- Born: October 26, 1876 Pittsburgh, Pennsylvania, U.S.
- Died: 1951
- Education: University of Pittsburgh (PhD, 1897)
- Known for: Founding 9XM/WHA radio station; Early wireless transmission research;
- Scientific career
- Fields: Electrical engineering; Physics; Wireless telegraphy;
- Workplaces: University of Wisconsin–Madison
- Doctoral advisor: Reginald Fessenden
- Doctoral students: Ronold W. P. King

= Edward Bennett (physicist) =

American physicist and electrical engineer

Edward Bennett (October 26, 1876 – 1951) was an American physicist and electrical engineer born in Pittsburgh, Pennsylvania, known for his early contributions to wireless telegraphy and his role in founding one of the nation's earliest radio stations.

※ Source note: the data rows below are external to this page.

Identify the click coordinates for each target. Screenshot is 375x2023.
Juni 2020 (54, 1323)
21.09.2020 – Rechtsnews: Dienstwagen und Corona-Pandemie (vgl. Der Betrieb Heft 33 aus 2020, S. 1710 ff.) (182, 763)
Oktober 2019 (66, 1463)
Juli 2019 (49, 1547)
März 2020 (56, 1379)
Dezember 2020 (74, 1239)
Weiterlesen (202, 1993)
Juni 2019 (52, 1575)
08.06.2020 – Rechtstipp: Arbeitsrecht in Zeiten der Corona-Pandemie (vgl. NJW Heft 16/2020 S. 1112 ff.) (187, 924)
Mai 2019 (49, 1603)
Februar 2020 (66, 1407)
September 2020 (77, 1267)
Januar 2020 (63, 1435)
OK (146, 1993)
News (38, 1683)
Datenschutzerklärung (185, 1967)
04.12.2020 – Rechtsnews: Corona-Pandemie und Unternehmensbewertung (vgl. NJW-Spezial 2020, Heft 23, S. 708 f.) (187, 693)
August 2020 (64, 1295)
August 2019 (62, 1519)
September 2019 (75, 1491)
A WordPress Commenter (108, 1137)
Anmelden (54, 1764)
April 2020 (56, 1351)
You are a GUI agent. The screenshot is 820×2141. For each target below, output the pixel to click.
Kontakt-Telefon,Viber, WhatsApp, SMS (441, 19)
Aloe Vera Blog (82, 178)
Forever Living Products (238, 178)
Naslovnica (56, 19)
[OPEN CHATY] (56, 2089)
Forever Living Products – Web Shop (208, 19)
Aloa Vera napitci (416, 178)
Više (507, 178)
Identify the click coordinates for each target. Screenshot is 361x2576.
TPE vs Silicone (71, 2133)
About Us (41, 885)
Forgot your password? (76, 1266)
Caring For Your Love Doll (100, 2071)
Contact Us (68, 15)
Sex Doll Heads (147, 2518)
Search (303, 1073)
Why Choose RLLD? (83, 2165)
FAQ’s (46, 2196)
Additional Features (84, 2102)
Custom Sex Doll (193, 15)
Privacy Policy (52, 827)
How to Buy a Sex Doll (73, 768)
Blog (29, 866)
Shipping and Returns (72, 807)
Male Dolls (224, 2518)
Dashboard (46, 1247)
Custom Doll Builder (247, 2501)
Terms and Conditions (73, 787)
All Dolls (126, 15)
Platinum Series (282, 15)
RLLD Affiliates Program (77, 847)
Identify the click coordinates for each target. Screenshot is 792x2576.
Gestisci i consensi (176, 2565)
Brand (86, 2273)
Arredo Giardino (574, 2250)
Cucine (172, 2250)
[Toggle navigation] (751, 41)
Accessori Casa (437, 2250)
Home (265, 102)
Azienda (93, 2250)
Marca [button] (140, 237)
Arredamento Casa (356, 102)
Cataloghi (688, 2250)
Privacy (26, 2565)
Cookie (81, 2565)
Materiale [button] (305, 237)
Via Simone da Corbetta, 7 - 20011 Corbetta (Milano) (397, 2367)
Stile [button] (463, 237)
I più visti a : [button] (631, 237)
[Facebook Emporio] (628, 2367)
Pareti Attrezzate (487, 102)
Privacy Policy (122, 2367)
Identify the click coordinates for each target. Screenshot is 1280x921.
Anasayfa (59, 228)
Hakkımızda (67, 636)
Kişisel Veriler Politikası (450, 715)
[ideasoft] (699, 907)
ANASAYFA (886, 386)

==Early life and education==
Bennett was born in Pittsburgh, Pennsylvania. He obtained a Ph.D. in electrical engineering from the University of Pittsburgh (then known as the Western University of Pennsylvania) in 1897. His doctoral research focused on spark-gap transmitters and was conducted jointly with William Bradshaw under the supervision of Reginald Fessenden, who at that time held the chair of electrical engineering at Western University of Pennsylvania. Fessenden, later recognized as a pioneer of radio broadcasting, conducted early wireless research at the university with funding from the Westinghouse company.

==Career at the University of Wisconsin==

===Radio experimentation and 9XM===
Bennett joined the faculty of the University of Wisconsin–Madison in the electrical engineering department. He began experimenting with wireless transmission as early as 1909, sending radio signals across Sterling Hall, with some sources suggesting university wireless experiments may have begun as early as 1902.

In 1914, Bennett assembled an amateur wireless telegraphic set on campus and applied to the Department of Commerce for an experimental license. The license assigned Bennett the call sign 9XM—9 for the north central region of the United States, X for experimental, and M for Madison. Bennett constructed a spark gap transmitter that was capable of transmitting the dots and dashes of Morse code.

Shortly after obtaining the license, physics professor Earle M. Terry approached Bennett and requested to "borrow" the license for experimental wireless telegraph equipment that Terry and his students had begun building. Recognizing the value of the license to Terry's experiments, Bennett agreed, and in June 1915 the license was transferred to the university for Terry's use. The station 9XM would later be relicensed as WHA, which has been proclaimed "the oldest station in the nation" and remains the flagship of Wisconsin Public Radio.

===Radio Committee and department leadership===
Bennett remained involved with the university's radio activities, serving on the WHA Radio Committee alongside Andrew W. Hopkins of the College of Agriculture and speech professor Henry L. Ewbank. The three are depicted in a mural by John Stella that still hangs in UW-Madison's Radio Hall, showing the Radio Committee members standing behind station manager Earle Terry and program director William Lighty.

Bennett later served as head of the electrical engineering department at the University of Wisconsin.

===Students===
Among Bennett's doctoral students was Ronold W. P. King (1905–2006), who completed his Ph.D. in 1932 with a thesis titled Characteristics of Vacuum Tube Circuits Having Distributed Constants at Ultra-Radio Frequencies. King subsequently joined Harvard University, where he became the Gordon McKay Professor of Applied Physics and a leading authority on antenna theory, supervising 101 doctoral students during his career.

==Publications==
- Introductory electrodynamics for engineers (McGraw-Hill, 1926). With Harold Marion Crothers.